▶ _TASK DATA_:
+++

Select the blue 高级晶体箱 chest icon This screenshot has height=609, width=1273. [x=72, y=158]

+++

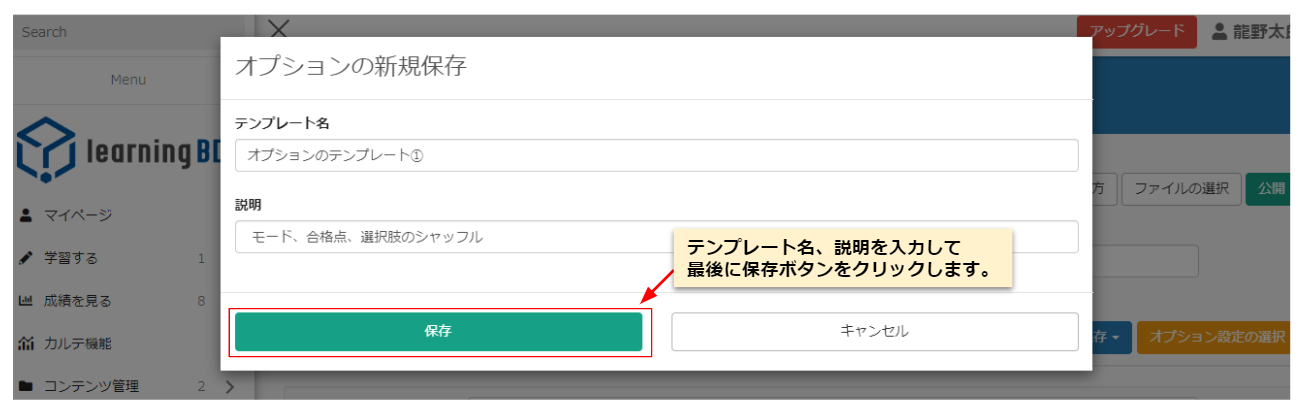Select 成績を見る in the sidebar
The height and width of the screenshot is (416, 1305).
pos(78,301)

+++

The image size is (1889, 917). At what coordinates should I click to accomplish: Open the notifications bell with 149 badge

+++

Please format the entries as a JSON list of strings, one string per line with blank lines omitted, starting at the line that has "Select 成績を見る in the sidebar" and ending after the line that has "pos(78,301)". Leave the pictures out.

[
  "Select 成績を見る in the sidebar",
  "The height and width of the screenshot is (416, 1305).",
  "pos(78,301)"
]